A suitably shadowy behind-the-scenes glimpse of Danny Boyle’s Trance shoot, in which Vincent Cassel proves beyond reasonable doubt that even his profile is cool. Boyle, who shot the film during a break in his Olympics preparations and cut it after the torch had headed to Rio, looked at casting Michael Fassbender and Colin Firth in the role of Goya-questing gangster Franck before handing the role to the Frenchman. The chrome and glass interiors of The Lost House in Kings Cross were used for Franck’s apartment.

Thor prepares to get his dökkálfar smiting on as The Dark World takes shape. There were roughly 30 iterations of Mjölnir created for the film, each with a different weight and many using different materials, because, hey, hefting a great metal thing around gets tiring, even for hunky Chris Hemsworth. There were heavy ones, light ones, ones that lit up when lightning struck and probably one that went “boiiink” when you hit somebody over the head with it. For more behind-the-scenes Marvel business, head to our big Marvelpedia or our gallery of dazzling concept art.

A year bookmarked by Django Unchained and Lincoln at one end and 12 Years A Slave at the other, 2013 boasted slavery movies clad in very different garbs. Quentin Tarantino’s ‘southern’ was a consciously cartoonish depiction of the excesses of the slave states that introduced moviegoers to the dark arts of mandingo fighting and, in Christoph Waltz’s King Schultz, the most lethal dentist since Marathon Man. Waltz dislocated his pelvis prepping for the role, necessitating his character’s use of that horse-drawn molarmobile.

While Trekkers were torn by a sequel that echoed loud with action beats but skirted the harder sci-fi elements of Star Trek like a malingering student playing truant from a chemistry exam, the world-building was typically sumptuous. J. J. Abrams, here showing off iRushes to the crew of the Enterprise, worked with production designer Scott Chambliss to fine-tune the look of the ship. The work of Finnish/American architect Eero Saarinen, notably his JFK airport terminal, helped inspire the exterior, but, Chambliss told TrekMovie.com, “The interior, the bridge, all that iconic stuff, that was much more laborious”.

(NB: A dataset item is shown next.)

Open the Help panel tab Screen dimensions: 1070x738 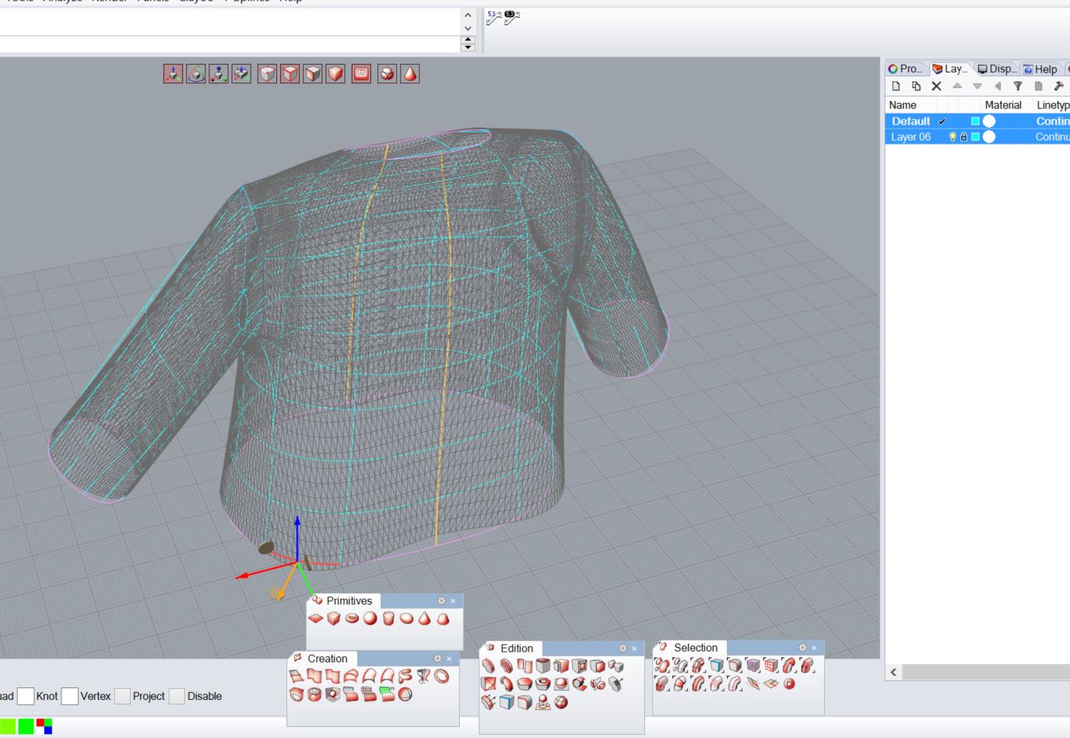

It’s not just actors who get injured (okay, it’s mainly actors) and Richard Linklater had the crutches to prove it on the set of Before Midnight in Greece. Only ten days before the two-and-a-bit day shoot commenced, he broke his ankle traversing one of the bumpier parts of the Hellenic world. Linklater, here confering with the trilogy’s star-crossed souls Ethan Hawke (Jesse) and Julie Delpy (Céline), won’t be drawn on the possibility of a fourth instalment (Before Horlicks?). “Life just has to be lived that much longer,” he told Slate. “We need to see how it unfolds, and where these two could possibly find themselves next.” Fans will nevertheless be hoping for something come 2022 or so.